§ What is required: When you reach the line that contains "The image size is (1200, 636)." in the data below, copy it and every line after it exactly, adding nothing.

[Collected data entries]
::::::::
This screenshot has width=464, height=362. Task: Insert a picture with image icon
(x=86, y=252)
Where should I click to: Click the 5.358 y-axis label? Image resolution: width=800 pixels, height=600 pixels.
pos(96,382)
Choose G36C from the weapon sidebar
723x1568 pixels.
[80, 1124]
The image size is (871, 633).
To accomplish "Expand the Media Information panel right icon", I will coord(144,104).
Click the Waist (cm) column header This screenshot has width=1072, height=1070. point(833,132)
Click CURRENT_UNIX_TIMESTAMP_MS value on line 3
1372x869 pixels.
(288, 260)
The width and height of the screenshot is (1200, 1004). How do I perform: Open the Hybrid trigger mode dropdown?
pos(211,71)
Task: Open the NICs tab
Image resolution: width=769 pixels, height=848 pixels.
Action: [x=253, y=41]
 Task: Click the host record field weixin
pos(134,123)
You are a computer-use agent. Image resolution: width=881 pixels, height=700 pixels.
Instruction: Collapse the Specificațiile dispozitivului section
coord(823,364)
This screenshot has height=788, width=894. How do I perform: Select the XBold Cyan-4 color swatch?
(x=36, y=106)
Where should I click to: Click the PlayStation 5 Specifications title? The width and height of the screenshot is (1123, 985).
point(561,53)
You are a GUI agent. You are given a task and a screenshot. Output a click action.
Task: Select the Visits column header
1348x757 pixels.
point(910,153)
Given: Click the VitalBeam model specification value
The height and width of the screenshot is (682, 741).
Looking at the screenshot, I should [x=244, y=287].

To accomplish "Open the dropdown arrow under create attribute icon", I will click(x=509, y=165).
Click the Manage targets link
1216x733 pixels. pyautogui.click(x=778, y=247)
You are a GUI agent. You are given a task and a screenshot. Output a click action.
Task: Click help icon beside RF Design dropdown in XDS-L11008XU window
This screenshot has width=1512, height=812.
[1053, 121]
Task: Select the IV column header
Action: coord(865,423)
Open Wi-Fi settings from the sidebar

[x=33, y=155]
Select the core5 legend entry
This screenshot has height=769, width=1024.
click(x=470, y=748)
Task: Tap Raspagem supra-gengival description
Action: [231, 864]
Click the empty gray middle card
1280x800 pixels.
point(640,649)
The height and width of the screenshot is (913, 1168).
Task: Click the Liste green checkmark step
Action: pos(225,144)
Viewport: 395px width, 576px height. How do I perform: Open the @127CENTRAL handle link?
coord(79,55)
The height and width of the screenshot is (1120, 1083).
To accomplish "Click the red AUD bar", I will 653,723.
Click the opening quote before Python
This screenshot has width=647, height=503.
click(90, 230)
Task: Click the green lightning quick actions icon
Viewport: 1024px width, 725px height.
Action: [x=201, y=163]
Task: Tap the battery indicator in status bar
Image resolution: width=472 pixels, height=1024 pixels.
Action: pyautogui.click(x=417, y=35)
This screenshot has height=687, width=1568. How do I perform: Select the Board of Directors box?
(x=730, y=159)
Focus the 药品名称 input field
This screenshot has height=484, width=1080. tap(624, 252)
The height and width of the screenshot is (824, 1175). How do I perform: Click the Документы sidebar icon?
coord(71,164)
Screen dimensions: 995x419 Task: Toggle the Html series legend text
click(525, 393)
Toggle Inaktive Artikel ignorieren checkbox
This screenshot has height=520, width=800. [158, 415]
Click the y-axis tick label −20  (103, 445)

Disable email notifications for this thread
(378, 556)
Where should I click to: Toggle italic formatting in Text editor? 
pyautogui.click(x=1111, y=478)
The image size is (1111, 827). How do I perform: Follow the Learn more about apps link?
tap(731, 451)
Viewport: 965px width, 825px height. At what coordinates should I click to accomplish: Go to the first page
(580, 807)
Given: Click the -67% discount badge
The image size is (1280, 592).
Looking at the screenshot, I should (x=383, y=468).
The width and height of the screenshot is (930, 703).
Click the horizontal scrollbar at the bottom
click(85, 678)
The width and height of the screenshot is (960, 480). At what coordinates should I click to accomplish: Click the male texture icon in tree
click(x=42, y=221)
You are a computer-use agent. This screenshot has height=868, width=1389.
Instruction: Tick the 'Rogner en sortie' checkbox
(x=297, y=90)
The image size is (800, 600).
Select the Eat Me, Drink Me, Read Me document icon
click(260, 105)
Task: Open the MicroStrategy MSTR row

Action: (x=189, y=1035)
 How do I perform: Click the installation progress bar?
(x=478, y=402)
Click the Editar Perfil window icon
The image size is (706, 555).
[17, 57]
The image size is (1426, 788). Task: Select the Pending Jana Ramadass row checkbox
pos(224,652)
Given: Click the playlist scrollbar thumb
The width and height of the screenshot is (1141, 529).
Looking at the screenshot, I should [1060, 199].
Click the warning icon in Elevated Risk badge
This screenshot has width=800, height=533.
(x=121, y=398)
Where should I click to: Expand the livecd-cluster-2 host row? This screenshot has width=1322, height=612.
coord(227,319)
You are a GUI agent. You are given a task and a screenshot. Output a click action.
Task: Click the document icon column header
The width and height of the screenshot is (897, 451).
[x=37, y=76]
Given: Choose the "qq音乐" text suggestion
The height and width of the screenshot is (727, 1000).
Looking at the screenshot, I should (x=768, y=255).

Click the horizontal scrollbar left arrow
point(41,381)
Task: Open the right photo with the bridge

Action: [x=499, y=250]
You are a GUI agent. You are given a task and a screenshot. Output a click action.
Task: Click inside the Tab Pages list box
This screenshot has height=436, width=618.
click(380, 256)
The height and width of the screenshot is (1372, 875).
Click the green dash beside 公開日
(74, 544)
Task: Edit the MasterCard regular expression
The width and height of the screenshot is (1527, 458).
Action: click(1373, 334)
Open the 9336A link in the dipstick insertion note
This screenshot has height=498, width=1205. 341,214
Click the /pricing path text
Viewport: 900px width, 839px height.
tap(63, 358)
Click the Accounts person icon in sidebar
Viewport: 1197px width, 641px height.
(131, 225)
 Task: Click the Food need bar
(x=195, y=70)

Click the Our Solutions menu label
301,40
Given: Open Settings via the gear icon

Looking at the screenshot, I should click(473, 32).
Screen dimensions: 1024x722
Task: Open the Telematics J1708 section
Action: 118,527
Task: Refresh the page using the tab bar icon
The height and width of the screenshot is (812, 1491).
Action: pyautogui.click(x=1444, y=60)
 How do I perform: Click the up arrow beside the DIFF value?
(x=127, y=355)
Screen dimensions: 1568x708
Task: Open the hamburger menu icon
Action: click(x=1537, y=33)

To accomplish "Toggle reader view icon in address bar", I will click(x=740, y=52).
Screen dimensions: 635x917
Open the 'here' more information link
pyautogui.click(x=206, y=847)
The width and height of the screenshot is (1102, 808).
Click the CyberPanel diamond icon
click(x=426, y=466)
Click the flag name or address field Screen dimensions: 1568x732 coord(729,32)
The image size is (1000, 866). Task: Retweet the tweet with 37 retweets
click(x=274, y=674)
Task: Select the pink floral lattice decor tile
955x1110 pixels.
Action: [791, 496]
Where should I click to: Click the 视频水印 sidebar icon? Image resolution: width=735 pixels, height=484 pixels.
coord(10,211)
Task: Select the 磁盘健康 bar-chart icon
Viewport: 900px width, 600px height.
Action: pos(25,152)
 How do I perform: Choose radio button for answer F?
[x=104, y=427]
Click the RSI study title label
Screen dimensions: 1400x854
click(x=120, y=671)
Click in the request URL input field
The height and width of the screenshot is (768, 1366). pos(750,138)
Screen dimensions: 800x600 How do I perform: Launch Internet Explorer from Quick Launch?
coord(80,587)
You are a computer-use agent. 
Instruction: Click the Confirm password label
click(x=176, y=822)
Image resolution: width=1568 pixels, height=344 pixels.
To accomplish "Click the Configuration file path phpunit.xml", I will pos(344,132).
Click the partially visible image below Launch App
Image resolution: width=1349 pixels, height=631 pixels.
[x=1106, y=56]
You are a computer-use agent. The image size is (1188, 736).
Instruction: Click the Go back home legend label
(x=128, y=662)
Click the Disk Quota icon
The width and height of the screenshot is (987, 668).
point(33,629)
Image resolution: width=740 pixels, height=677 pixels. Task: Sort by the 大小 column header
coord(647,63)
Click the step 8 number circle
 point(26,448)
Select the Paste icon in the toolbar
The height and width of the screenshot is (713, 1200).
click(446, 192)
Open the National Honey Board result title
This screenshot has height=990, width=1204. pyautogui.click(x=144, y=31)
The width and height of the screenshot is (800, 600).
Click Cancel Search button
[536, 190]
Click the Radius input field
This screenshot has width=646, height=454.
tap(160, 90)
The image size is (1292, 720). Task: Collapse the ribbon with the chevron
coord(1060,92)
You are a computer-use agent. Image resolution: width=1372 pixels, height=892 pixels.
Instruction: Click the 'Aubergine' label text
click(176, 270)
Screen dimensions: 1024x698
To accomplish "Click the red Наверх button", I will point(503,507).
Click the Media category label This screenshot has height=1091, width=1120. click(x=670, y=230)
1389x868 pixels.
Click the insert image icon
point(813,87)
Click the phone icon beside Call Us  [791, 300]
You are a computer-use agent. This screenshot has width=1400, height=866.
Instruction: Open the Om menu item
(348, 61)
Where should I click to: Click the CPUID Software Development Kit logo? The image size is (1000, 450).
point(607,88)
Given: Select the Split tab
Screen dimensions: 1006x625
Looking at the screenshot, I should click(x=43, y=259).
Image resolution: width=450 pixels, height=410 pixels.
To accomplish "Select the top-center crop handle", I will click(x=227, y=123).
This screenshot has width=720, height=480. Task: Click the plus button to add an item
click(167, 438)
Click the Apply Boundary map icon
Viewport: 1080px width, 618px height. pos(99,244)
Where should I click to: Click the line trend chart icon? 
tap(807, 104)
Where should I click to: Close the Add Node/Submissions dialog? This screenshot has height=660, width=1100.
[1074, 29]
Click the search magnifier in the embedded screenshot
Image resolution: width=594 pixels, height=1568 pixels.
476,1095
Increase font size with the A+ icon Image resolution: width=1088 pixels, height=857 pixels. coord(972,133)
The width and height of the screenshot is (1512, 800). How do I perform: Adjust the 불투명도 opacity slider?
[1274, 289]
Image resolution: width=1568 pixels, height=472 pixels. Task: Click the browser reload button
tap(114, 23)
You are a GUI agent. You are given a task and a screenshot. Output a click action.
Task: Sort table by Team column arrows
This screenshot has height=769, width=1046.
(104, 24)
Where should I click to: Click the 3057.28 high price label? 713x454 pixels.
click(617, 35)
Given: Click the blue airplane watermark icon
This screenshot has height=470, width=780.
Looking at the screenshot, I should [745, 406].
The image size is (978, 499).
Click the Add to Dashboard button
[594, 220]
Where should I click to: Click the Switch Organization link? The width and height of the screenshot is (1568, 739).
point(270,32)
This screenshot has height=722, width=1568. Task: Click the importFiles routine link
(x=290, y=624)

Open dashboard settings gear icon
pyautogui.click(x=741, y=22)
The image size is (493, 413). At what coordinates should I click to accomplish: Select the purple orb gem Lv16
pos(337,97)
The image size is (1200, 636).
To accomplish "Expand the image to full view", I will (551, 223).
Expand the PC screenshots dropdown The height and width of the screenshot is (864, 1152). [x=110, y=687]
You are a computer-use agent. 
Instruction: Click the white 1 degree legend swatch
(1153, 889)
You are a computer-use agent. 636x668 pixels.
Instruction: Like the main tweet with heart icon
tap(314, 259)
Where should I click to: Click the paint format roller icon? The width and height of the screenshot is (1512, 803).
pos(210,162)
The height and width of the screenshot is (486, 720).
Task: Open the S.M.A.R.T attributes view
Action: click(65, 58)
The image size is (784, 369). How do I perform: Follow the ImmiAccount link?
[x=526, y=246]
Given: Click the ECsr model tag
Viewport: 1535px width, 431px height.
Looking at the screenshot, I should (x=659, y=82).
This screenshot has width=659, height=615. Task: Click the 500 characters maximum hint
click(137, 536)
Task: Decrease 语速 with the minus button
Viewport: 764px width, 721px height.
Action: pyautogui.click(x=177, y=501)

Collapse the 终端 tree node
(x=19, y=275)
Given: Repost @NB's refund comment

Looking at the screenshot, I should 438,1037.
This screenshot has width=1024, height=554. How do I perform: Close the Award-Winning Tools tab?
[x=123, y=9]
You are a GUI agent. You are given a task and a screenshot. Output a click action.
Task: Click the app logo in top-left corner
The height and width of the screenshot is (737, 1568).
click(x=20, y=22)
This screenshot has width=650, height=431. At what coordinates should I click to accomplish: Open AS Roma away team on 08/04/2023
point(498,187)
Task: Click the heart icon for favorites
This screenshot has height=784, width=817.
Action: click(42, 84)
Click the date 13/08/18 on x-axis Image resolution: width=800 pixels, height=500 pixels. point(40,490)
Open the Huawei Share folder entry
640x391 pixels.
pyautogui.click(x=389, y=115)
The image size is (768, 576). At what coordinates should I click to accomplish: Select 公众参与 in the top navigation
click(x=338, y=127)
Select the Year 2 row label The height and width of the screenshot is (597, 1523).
::::::::
§ Reply:
The image size is (1200, 636).
To accomplish "Expand the image to full view", I will (551, 223).
Expand the PC screenshots dropdown The height and width of the screenshot is (864, 1152). [x=110, y=687]
You are a computer-use agent. 
Instruction: Click the white 1 degree legend swatch
(1153, 889)
You are a computer-use agent. 636x668 pixels.
Instruction: Like the main tweet with heart icon
tap(314, 259)
Where should I click to: Click the paint format roller icon? The width and height of the screenshot is (1512, 803).
pos(210,162)
The height and width of the screenshot is (486, 720).
Task: Open the S.M.A.R.T attributes view
Action: click(65, 58)
The image size is (784, 369). How do I perform: Follow the ImmiAccount link?
[x=526, y=246]
Given: Click the ECsr model tag
Viewport: 1535px width, 431px height.
Looking at the screenshot, I should (x=659, y=82).
This screenshot has width=659, height=615. Task: Click the 500 characters maximum hint
click(137, 536)
Task: Decrease 语速 with the minus button
Viewport: 764px width, 721px height.
Action: pyautogui.click(x=177, y=501)

Collapse the 终端 tree node
(x=19, y=275)
Given: Repost @NB's refund comment

Looking at the screenshot, I should 438,1037.
This screenshot has width=1024, height=554. How do I perform: Close the Award-Winning Tools tab?
[x=123, y=9]
You are a GUI agent. You are given a task and a screenshot. Output a click action.
Task: Click the app logo in top-left corner
The height and width of the screenshot is (737, 1568).
click(x=20, y=22)
This screenshot has width=650, height=431. At what coordinates should I click to accomplish: Open AS Roma away team on 08/04/2023
point(498,187)
Task: Click the heart icon for favorites
This screenshot has height=784, width=817.
Action: click(42, 84)
Click the date 13/08/18 on x-axis Image resolution: width=800 pixels, height=500 pixels. point(40,490)
Open the Huawei Share folder entry
640x391 pixels.
pyautogui.click(x=389, y=115)
The image size is (768, 576). At what coordinates should I click to accomplish: Select 公众参与 in the top navigation
click(x=338, y=127)
Select the Year 2 row label The height and width of the screenshot is (597, 1523).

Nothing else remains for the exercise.